- Location of Gilliam in Caddo Parish, Louisiana.
- Location of Louisiana in the United States
- Coordinates: 32°49′42″N 93°50′30″W﻿ / ﻿32.82833°N 93.84167°W
- Country: United States
- State: Louisiana
- Parish: Caddo

Area
- • Total: 2.37 sq mi (6.13 km^{2})
- • Land: 2.37 sq mi (6.13 km^{2})
- • Water: 0 sq mi (0.00 km^{2})
- Elevation: 194 ft (59 m)

Population (2020)
- • Total: 123
- • Density: 52.0/sq mi (20.08/km^{2})
- Time zone: UTC-6 (CST)
- • Summer (DST): UTC-5 (CDT)
- Area code: 318
- FIPS code: 22-29010
- GNIS feature ID: 2407464

= Gilliam, Louisiana =

Gilliam is a village in Caddo Parish, Louisiana, United States.

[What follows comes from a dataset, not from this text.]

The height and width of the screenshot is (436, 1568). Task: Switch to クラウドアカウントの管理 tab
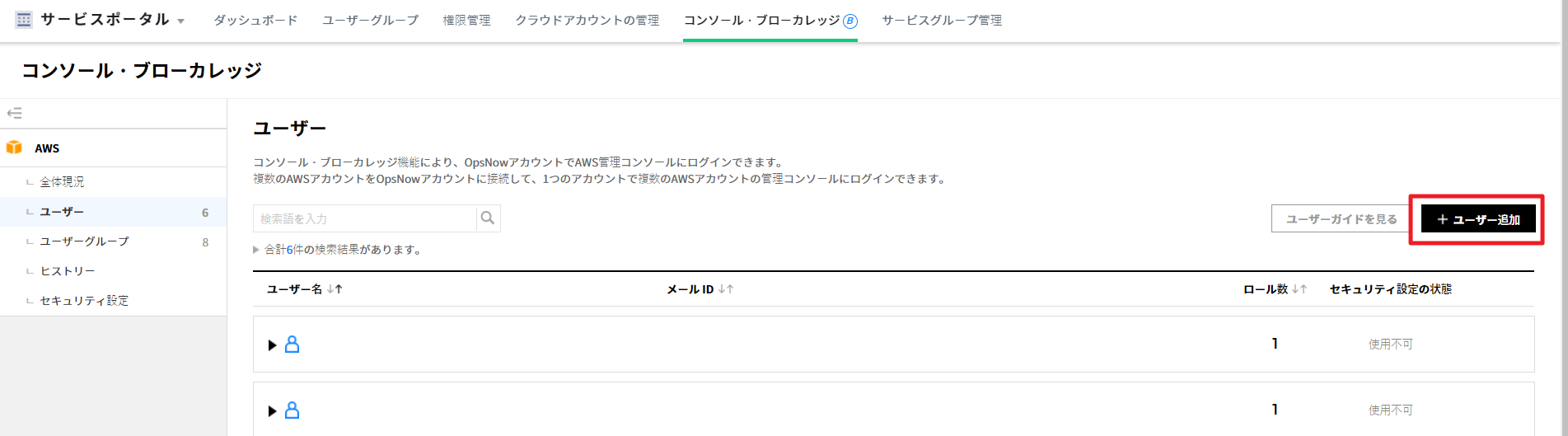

As of the 2020 census, Gilliam had a population of 123. It is part of the Shreveport-Bossier City Metropolitan Statistical Area.
==History==
On May 13, 1908, a tornado struck the community around dinnertime, killing 34 people and devastating the town, leaving only two homes standing. Fifteen others were killed in nearby communities.

==Geography==
Gilliam is located in northeastern Caddo Parish. U.S. Route 71 passes through the west side of the village, leading south 4 mi to Belcher and 22 mi to Shreveport. To the north, US 71 leads 4 mi to Hosston and 14 mi to the Arkansas border.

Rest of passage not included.